Rooted in Christ – 2:6-8


6 So then, just as you received Christ Jesus as Lord, continue to live your lives in him, 7 rooted and built up in him, strengthened in the faith as you were taught, and overflowing with thankfulness.

8 See to it that no one takes you captive through hollow and deceptive philosophy, which depends on human tradition and the elemental spiritual forces of this world rather than on Christ. 

These three verses offer, first, an encouragement to continue to live faithfully for Christ, and second, a warning against being taken in by false teaching. It is never enough that someone simply “prayer the prayer of salvation” and then go on about their business as though nothing significant had actually happened. Embracing Christ is a cosmic event with eternal ramifications. It is not simply a one-time transaction, but rather the beginning of an eternal relationship with one’s Creator and Redeemer.

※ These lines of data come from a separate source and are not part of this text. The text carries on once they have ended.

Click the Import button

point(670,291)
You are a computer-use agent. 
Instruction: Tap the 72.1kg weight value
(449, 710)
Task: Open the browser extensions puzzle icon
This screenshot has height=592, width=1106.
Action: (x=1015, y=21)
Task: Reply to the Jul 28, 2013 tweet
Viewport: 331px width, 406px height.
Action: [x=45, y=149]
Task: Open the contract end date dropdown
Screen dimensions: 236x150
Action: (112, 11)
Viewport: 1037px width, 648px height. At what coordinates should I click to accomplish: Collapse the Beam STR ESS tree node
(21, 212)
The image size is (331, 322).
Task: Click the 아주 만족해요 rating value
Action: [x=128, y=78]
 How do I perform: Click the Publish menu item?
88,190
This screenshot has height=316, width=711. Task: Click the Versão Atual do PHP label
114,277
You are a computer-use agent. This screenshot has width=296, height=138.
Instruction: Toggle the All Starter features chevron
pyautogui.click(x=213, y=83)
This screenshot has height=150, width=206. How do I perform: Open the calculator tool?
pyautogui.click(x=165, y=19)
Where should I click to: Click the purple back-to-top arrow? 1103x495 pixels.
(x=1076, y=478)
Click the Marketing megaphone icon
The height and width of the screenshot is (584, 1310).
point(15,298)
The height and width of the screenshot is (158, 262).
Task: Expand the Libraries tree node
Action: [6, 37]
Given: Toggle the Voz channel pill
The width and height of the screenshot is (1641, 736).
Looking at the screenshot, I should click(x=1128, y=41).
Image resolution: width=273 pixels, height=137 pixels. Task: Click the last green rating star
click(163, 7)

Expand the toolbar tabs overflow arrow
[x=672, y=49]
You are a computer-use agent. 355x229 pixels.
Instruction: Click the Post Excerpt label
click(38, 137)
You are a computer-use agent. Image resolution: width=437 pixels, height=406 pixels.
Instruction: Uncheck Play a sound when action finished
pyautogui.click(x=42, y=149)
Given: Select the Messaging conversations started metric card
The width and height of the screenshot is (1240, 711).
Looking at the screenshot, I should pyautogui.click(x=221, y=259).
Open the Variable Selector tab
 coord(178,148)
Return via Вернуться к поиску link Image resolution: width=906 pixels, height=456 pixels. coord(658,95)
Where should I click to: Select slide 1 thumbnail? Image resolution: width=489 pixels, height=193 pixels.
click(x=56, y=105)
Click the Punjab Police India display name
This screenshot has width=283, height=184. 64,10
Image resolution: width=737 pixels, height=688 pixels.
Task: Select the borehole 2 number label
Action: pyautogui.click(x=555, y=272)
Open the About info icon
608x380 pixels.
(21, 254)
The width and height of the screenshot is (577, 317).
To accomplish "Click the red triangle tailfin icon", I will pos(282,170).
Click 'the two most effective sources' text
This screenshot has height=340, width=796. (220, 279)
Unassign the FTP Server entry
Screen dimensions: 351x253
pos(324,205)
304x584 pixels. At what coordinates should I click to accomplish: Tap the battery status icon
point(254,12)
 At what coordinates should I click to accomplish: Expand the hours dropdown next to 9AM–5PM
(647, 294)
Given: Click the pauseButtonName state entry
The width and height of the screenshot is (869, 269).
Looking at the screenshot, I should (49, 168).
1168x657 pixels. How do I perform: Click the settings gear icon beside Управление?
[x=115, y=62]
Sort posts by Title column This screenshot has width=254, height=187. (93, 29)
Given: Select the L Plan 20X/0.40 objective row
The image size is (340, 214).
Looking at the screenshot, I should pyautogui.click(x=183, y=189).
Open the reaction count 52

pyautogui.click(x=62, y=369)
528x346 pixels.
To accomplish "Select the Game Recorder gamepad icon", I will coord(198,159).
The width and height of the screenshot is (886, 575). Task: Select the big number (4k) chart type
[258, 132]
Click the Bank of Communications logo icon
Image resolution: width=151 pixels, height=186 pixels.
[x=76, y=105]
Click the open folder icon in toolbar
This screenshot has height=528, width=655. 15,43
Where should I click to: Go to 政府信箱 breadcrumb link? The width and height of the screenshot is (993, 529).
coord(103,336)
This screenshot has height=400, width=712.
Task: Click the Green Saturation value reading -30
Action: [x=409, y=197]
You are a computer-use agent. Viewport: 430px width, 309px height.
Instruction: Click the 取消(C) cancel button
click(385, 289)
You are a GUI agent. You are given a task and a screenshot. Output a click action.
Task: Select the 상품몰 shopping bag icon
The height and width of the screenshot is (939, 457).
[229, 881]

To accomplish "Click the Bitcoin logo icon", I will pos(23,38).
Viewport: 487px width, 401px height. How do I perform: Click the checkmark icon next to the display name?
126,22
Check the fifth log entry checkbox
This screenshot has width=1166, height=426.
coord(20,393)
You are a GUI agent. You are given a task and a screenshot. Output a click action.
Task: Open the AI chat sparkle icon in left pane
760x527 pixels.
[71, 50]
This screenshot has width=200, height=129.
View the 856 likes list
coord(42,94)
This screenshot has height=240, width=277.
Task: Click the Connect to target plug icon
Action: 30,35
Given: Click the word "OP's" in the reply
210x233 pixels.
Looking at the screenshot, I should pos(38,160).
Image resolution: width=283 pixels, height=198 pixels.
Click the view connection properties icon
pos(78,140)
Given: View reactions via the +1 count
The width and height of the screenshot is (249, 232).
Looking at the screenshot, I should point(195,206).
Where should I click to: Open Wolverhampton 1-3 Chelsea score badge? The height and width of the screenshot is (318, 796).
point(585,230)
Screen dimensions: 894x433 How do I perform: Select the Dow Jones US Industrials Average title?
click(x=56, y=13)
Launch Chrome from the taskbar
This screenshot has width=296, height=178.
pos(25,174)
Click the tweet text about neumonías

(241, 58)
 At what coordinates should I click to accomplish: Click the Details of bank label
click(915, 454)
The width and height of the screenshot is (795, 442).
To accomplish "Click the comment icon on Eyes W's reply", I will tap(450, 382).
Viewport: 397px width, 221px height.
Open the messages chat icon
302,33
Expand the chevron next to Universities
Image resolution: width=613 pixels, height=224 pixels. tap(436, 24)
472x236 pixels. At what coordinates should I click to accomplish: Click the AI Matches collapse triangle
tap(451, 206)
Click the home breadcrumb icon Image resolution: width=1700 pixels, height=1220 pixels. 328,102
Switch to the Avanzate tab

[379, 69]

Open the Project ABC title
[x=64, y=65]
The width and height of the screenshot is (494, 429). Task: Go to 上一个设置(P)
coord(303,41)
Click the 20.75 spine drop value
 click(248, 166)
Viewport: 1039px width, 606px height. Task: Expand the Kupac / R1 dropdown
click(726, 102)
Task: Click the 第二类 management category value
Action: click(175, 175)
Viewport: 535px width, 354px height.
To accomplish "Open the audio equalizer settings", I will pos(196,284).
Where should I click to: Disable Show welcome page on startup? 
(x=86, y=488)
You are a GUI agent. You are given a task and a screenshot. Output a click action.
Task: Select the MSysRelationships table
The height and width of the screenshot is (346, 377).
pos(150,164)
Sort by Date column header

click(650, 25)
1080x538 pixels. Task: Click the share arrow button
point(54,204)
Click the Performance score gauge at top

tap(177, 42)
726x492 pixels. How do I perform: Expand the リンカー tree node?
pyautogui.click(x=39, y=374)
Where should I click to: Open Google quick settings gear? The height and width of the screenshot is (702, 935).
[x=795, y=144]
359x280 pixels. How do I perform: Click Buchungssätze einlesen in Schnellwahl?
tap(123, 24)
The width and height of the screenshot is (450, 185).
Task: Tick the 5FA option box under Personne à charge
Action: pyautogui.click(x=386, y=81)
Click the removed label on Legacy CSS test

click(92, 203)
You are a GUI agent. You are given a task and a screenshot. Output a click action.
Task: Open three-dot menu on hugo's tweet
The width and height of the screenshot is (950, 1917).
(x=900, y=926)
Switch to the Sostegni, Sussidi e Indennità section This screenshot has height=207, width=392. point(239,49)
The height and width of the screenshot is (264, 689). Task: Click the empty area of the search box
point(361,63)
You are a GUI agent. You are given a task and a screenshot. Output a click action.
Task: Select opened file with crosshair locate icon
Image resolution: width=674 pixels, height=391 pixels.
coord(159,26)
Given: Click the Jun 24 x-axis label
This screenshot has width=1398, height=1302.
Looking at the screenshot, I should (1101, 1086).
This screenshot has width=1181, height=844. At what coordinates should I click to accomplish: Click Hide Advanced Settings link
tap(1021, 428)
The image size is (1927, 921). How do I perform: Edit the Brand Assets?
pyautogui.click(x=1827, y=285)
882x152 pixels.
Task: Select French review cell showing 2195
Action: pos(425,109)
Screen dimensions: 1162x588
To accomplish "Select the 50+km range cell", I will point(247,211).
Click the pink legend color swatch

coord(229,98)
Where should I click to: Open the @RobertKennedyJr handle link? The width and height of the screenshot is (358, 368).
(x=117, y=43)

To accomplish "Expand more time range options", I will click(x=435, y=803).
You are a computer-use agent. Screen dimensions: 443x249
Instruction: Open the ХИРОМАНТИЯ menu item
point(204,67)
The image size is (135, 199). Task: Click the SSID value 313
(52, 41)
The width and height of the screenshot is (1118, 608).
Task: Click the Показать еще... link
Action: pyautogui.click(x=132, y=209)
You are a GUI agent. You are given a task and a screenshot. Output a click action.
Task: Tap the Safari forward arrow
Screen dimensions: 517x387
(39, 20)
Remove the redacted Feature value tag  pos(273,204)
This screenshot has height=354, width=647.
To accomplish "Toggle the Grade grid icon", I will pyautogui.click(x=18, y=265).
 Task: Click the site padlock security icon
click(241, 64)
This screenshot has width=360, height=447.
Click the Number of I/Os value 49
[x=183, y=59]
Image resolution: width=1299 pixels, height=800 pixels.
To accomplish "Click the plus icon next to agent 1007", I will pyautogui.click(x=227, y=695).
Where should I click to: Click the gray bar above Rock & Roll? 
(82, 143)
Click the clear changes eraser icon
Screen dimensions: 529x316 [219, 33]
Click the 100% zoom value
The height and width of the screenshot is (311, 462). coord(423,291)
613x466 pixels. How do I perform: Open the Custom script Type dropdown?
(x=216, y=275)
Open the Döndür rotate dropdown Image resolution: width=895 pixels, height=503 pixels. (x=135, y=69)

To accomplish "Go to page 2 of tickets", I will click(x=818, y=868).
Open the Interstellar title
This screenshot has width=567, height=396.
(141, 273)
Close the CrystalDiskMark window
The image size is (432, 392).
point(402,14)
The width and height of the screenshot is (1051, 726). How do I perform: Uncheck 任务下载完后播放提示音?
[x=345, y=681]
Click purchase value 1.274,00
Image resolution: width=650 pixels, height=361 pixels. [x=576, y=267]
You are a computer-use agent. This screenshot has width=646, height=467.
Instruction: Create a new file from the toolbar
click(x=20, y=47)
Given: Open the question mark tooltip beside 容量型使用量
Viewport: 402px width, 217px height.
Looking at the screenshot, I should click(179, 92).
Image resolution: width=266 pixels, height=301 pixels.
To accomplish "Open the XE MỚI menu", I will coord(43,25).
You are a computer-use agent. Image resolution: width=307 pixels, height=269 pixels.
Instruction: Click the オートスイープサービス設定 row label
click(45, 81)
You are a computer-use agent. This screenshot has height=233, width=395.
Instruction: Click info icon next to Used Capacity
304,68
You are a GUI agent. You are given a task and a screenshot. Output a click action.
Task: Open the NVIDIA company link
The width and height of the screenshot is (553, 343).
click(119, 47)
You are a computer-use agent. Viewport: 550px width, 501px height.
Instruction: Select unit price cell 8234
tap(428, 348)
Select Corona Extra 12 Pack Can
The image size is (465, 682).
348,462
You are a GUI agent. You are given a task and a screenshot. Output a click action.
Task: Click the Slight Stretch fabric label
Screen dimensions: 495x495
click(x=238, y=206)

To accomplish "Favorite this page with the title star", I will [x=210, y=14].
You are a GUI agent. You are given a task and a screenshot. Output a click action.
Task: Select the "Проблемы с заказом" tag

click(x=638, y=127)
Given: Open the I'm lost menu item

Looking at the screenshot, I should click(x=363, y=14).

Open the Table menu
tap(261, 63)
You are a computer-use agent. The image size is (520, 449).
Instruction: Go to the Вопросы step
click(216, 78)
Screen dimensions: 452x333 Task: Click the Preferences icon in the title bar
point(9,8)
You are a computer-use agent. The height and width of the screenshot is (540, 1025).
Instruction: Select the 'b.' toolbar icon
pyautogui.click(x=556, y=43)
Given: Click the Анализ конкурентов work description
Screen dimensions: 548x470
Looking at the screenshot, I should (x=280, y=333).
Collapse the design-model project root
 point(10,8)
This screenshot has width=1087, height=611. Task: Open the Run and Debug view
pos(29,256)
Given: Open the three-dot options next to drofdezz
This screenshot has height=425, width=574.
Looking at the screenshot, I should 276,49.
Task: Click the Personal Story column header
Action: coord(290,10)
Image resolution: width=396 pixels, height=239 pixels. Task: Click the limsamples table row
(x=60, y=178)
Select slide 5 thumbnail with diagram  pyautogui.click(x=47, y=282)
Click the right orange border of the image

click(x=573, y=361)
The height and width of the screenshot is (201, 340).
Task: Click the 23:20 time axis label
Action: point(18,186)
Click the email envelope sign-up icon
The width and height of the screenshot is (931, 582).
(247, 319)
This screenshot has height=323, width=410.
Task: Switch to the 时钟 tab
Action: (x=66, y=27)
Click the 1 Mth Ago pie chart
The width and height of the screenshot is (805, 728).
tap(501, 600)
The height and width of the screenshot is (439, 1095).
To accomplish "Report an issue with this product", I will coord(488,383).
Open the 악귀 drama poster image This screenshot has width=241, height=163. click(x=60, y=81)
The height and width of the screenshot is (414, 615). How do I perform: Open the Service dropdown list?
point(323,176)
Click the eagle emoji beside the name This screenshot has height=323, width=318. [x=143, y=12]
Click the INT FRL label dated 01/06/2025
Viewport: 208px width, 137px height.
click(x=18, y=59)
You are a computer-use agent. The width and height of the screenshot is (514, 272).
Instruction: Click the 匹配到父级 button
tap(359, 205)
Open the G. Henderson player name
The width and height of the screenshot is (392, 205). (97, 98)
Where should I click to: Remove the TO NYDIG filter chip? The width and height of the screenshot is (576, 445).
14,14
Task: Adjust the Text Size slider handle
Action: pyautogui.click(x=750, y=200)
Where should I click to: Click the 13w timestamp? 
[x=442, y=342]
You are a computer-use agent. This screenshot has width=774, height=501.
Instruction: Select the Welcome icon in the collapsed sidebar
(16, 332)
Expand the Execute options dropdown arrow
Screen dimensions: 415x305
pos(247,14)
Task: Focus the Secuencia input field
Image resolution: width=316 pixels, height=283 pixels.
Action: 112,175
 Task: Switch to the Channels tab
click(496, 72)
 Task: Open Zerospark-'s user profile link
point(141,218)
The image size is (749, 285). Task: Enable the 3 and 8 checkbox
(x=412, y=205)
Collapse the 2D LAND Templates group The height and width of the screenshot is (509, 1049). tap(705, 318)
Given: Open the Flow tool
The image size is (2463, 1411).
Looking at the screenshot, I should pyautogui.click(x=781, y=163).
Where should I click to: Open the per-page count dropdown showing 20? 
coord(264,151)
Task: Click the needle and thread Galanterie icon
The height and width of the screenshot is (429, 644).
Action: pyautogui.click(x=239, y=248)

Embracing Christ is a cosmic event with eternal ramifications.
As we have received Christ Jesus as Lord, so should we continue to live in him. He is not an object that we might purchase and then discard after we grow bored with it. No, he is a person – The Person – that has been received as Lord and King. This One, whom Paul has already named The Image of the Invisible God (1:15) and The Mystery of God (1:27, 2:2), is the world’s rightful Ruler. The essence of faith is to recognize the Crucified Messiah as the Risen Lord, and the practice of faith is to continue to live in such a way as to be “in him.”

Paul is fond of using variations of the phrase “in Christ.” To be in Christ means to be intimately connected to Christ. The larger idea is familial. To be in Christ means to be a member of his family. No doubt this phrase, for Paul at least, carries with it intonations of God’s covenant with Abraham. When someone receives Jesus as Lord, they enter into a long-standing covenant family, borne out of God’s promise to Abraham, consummated by Christ Jesus at the cross, and extended by the Church to all peoples as an offer of grace through faith.